Records
==============================
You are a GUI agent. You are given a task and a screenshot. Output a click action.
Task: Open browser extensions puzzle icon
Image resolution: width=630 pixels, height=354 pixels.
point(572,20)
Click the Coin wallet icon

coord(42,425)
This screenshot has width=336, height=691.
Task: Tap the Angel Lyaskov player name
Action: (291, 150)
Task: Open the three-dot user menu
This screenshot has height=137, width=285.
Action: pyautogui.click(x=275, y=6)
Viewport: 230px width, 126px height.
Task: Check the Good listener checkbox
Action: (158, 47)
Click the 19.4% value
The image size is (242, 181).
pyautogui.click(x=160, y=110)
==============================
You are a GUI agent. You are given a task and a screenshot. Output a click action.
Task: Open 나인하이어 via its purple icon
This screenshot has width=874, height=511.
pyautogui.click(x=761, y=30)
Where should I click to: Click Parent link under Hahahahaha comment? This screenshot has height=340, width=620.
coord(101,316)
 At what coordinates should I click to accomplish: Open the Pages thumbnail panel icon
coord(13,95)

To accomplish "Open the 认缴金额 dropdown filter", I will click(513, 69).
==============================
● WORK INSTRUCTIONS: Please count how many lines of the data above contain the string "Open", with case counting, and give only that number.

● RESULT FOR THIS EXERCISE: 5